Records indicate that EOP originally agreed to buy an 80 percent interest in Three Bryant Park in April 2005 for $505 million. That would imply that the value of the asset was $606 million back then and the sale price announced today represents an increase in value of 3.6 times within 10 years, or a 363 percent uplift.

The one-million-square-foot, 41-story tower is also known as the Verizon Building, and is 97 percent leased. At the time EOP bought its stake, the company said Verizon would retain ownership of 200,000 square feet of the property and lease around one million square feet until it relocated to 140 West Street, the former headquarters of New York Telephone.

Verizon still has space in the building, which is also shared with MetLife and Dechert, the law firm.
Speaking about the acquisition, Arthur Lloyd, executive vice president, Global Investments Ivanhoé Cambridge, said the opportunity to acquire a “truly iconic property” like Three Bryant Park was extremely rare.

He added: “As we redeploy capital that has been rotated out of non-core assets globally, Three Bryant Park represents a cornerstone of our expanding US office platform.”

As far as Blackstone is concerned it is clearly in disposition mode for remaining EOP assets. In December, Blackstone sold a large portfolio of California offices that was also part of EOP to Hudson Pacific. In that case, Hudson bought 26 properties totaling 8.2 million square feet in a deal valued at $3.5 billion.

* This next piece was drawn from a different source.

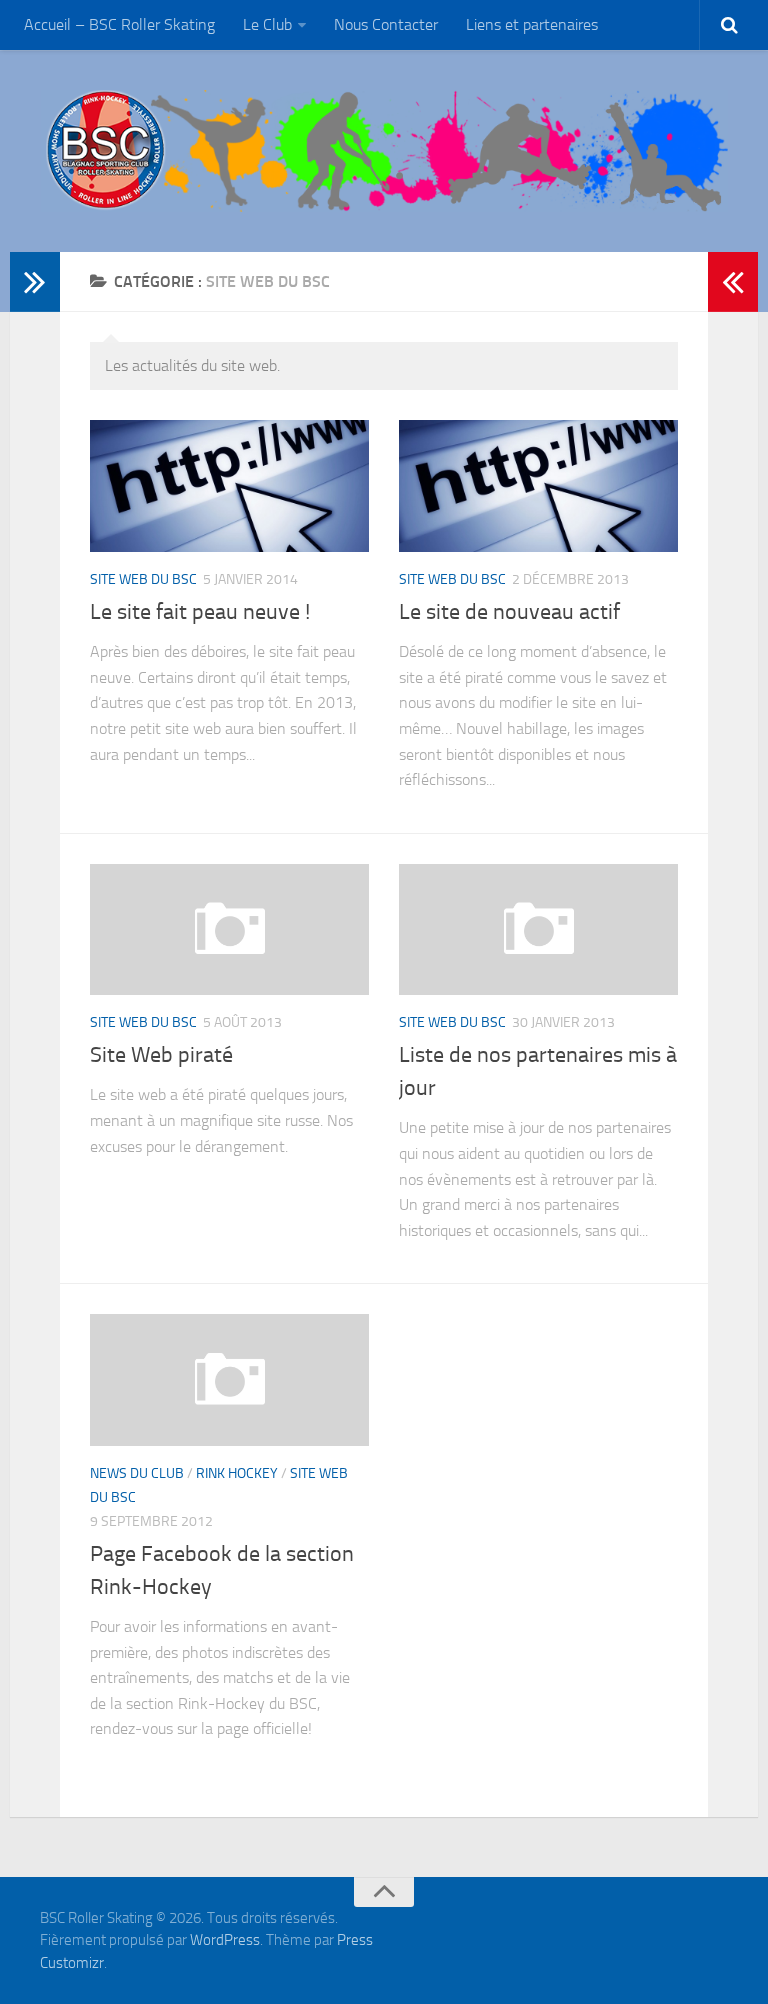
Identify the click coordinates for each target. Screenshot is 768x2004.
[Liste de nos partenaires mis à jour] (538, 929)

The twist in that deal, however, was that Blackstone accepted payment for the portfolio partly via shares in Hudson. Blackstone accepted $1.75 billion in cash and 63.5 million in shares, giving Blackstone a 52 percent stake in the company. At the time, Jon Gray, Blackstone’s global head of real estate, said: “We chose to take a major stake in Hudson given its high-quality portfolio, outstanding management team and attractive prospects for growth.”